Tissue-specific regulation of zinc metabolism and metallothionein genes by interleukin 1.

Interleukin 1 (IL 1) production is stimulated by infection, cellular injury, and inflammation. This cytokine directs a wide spectrum of host responses. Human interleukin 1 alpha (IL 1 alpha) was used to examine the time course of effects on zinc metabolism as part of the acute phase response. IL 1 produced a transient depression in the serum zinc concentration and increased serum ceruloplasmin. Metallothionein levels were increased in liver 14-fold after IL 1. Increased expression of metallothionein-1 and -2 genes following IL 1 were observed in liver, bone marrow, and thymus.
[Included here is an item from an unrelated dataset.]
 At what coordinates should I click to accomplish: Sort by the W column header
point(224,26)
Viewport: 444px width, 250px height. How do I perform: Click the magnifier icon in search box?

Pulse-labeling experiments with i.v.-administered 65Zn showed that IL 1 drastically altered zinc distribution kinetics among tissues. More 65Zn was taken up (and/or retained) by the liver, bone marrow, and thymus 6 h after IL 1, whereas correspondingly less 65Zn was found in bone, skin, and intestine. Uptake by other tissues was not affected by IL 1. Chromatography of cytosol from tissues with increased 65Zn uptake suggests the IL 1-induced redistribution may be driven by enhanced metallothionein synthesis. Collectively, the results show that IL 1 regulates zinc metabolism and may direct its preferential, tissue-specific distribution via elevated metallothionein-1 and -2 gene expression.